Going from something smaller than an int (e.g. short, char) to an int has some special circumstances. One important case is the difference between unsigned and signed. E.g.

unsigned char a = 0xFF; //when promoted to int, a becomes 255 (0xFF)
char b = 0xFF;          //when promoted to int, b becomes -1  (0xFF...FF)

Proof System

Finally, we extend our proof system to define well-formed statements.

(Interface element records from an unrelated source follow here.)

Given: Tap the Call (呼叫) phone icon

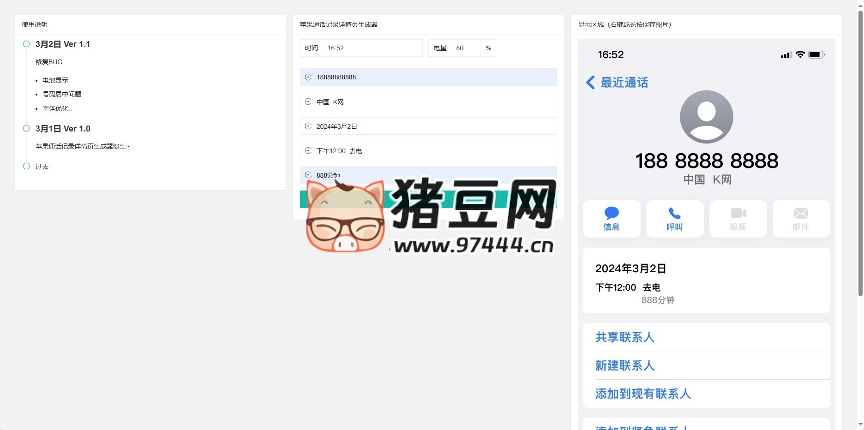Looking at the screenshot, I should [674, 213].
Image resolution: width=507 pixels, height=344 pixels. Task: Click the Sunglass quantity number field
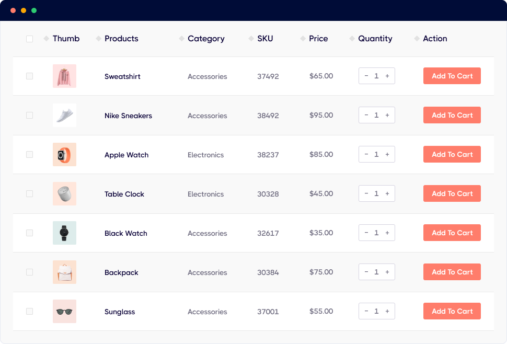[x=376, y=312]
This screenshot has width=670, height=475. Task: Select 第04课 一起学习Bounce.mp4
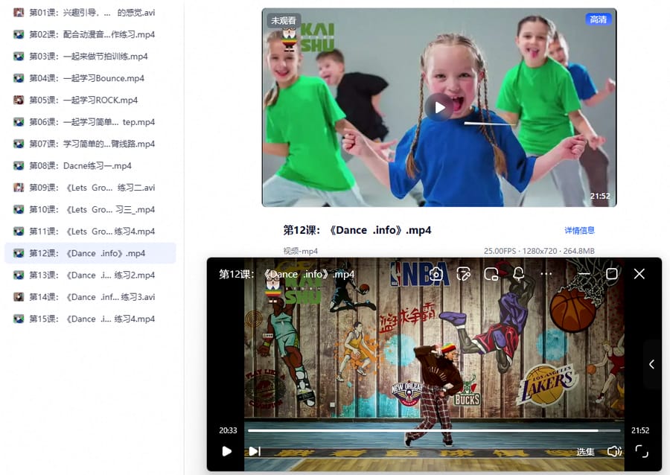[x=90, y=78]
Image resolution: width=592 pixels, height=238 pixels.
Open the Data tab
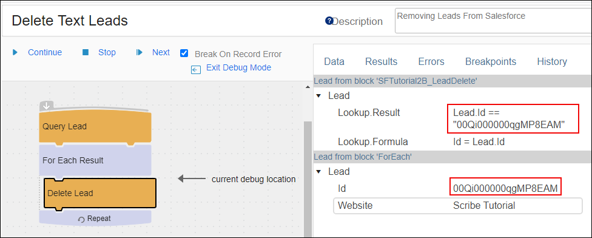[334, 61]
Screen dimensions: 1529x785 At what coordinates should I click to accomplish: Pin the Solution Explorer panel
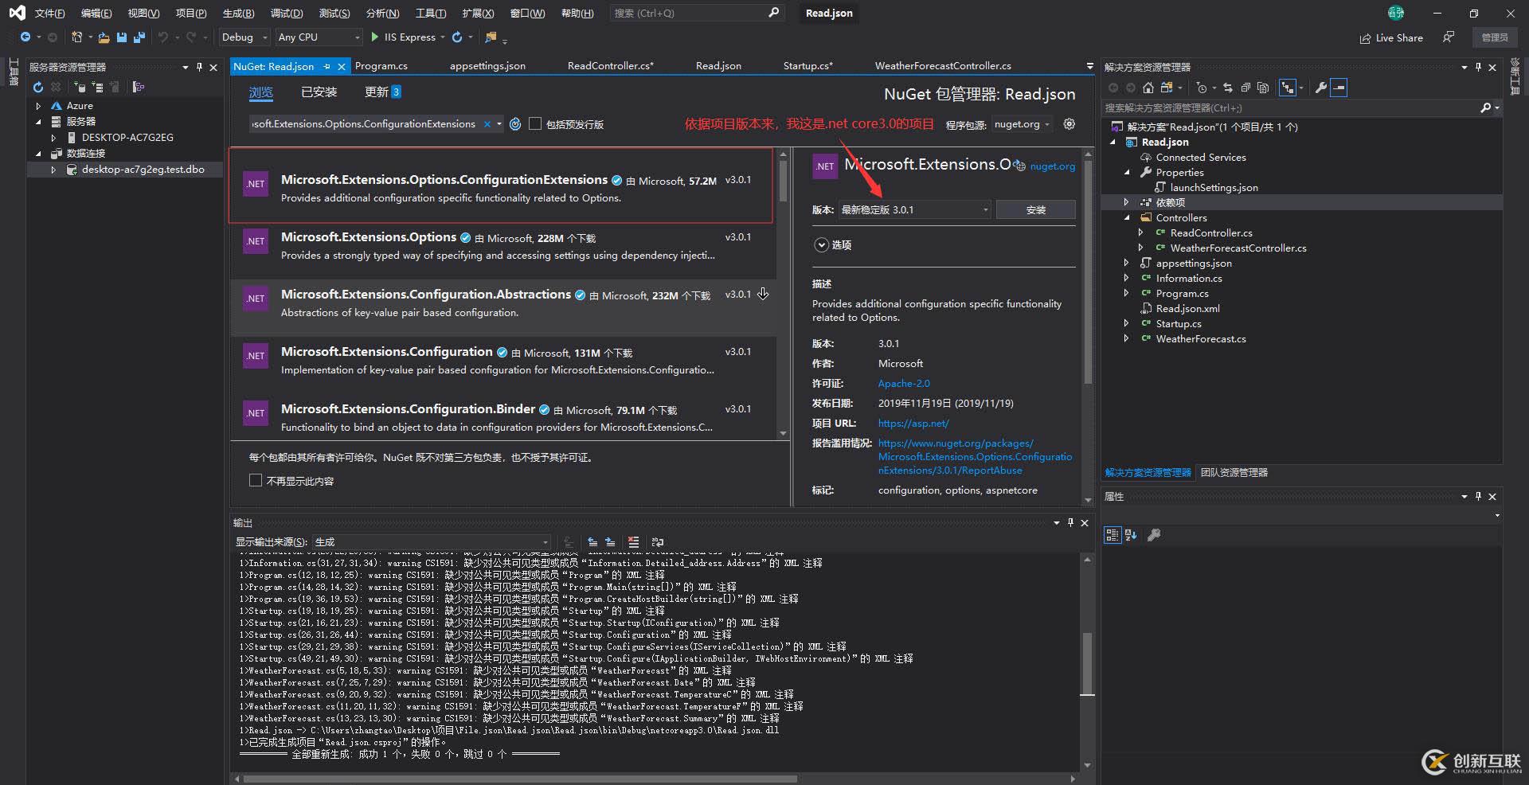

S |- WF(stmt) if statement is well-formed in the scope S. If every statement is well formed, then the program is valid. Below is a non-exhaustive list of example proofs.

  1. Declaration
 T is valid type in S
 --------------------
   S |- WF(T name;)

or

 T is valid type in S
  S |- expr: T', T~T'
 --------------------
 S |- WF(T name=expr;)
  1. Assignment (where l-value is a dedicated variable name)
 X is l-value.  S |- x:T1  S |- expr:T2  T1~T2
 ---------------------------------------------
             S |- WF(x=expr;)
  1. If statement
                S |- expr: bool
 S1 |- WF(stmt1), S1 is scope for then-branch
 S2 |- WF(stmt2), S2 is scope for else-branch
 --------------------------------------------
   S |- WF( if(expr) {stmt1} else {stmt2} )

Function Overloading

This is when 2+ functions have the same name, but different arguments. Which one is called is determined at compile time.

Filter out functions that cannot match (based on argument types). If none left, then you have an error. If one left, then pick it. If more than one, choose the best based on type-specificity (also, prefer non-variadic functions). Note that you can still have ambiguous calls.